I have been a family court adviser for over 20 years, on the private law side. But a mix of cuts, misdirected panic after the Baby P case, and a target-driven culture means that I now do very little mediation between parents. Managers focus on detecting the tiny number of paedophiles and child murderers who cross our path; and hence, children are not getting the service they should.

In the past, we enabled parents to reach agreement in about 70 per cent of cases without needing to prepare a full report for the courts. Most of the rest would reach agreement before getting to a hearing, leaving only five per cent as contested hearings.

Negotiated settlements are better for children because they’re more likely to work, as the parents have agreed a plan rather than having one imposed. But now we lack the resources to mediate disputes, and more cases reach contested hearings. The extra cost must be considerable, as contested hearings can also require extra police checks on parents, drug and alcohol testing results, psychiatric reports and so forth.

What’s more, workloads have increased sharply.
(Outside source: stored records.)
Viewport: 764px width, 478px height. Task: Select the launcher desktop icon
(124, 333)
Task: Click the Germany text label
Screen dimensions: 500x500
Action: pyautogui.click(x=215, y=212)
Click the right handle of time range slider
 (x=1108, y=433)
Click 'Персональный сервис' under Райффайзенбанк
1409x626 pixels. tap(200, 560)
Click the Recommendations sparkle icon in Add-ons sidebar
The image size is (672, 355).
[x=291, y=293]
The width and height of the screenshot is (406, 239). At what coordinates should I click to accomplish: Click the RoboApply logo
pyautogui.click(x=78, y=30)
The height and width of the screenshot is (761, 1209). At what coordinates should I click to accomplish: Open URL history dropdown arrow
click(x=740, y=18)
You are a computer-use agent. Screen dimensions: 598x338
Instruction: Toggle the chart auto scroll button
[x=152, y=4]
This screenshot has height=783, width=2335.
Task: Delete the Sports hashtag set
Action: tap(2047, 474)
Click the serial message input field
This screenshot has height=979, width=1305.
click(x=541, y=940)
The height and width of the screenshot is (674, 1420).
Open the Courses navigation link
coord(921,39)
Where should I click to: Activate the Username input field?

I typically work 7.30am till 6.30pm, without a break and eating lunch at my desk. Yet despite this, I feel that the quality of our service has declined. Home visits, for example, are now frowned upon; and we’re no longer allowed to visit at weekends because it requires unsocial hours payments, though this may be the only time that non-resident parents see their children.

To make matters worse, we now have a system whereby all court applications – such as those from parents over the child’s residence – are sent by local courts to our Central Intake Team in Coventry. All telephone calls also go there, and soon all the post will. There’s huge potential for mistakes, as Coventry staff don’t know our area. Requests for checks can get sent to the wrong councils, and the personal touch is lost.

In our own office we have been given numerous different templates, recording systems and data holding systems; and we’re supposed to be a paperless office, which is a working nightmare. Some of our cases involve long statements, and most staff highlight passages and have papers spread around them when writing reports; you can’t do that on a computer. Also, when giving evidence in court, you need your report and contact log for reference.

Of greatest concern, though, is the fundamental change in our work. Since cases such as Baby P, Cafcass has become obsessed with ensuring that no child will come to harm on its watch. Yet the number of these truly shocking cases is tiny in relation to the tens of thousands entering the court system.

On the rare occasions that a distraught father has killed himself and his children during contact, the fathers are rarely known villains or drug addicts; most simply snap, feeling that they’ve lost everything. But because Cafcass has been criticised by Ofsted about our risk assessments of harm to children, all the energies of the private law team are now focused on early intervention and child protection.

This means we do criminal record checks on both parents, ask the local authority whether a family is ‘known’, and interview each parent before writing safeguarding letters on each case. This is very time-consuming, but is done on the off-chance that we will identify a paedophile or child murderer; and because so many more cases are going to court, we produce these letters on cases that we’d never even have handled previously.
Meanwhile, we now have to do full court reports in much shorter timescales, further reducing our ability to work directly with families. These deadlines are set to meet our managers’ obsession with targets – yet many targets are completely irrelevant to the aims of the job: as long as the judge has the report by the time of the hearing, it makes no difference exactly when it was written.

We no longer have the time or resources to do dispute resolution, and I feel completely de-skilled. The dispute between the parents seems of no interest to Cafcass; safeguarding is everything. As a result judges no longer find us helpful, and previously good relationships have been severely tested.

The new system does not make children any safer, and we no longer assist judges to make good decisions for children. I used to love my job and had always planned to work with Cafcass until I retired, but am now seeking alternative employment."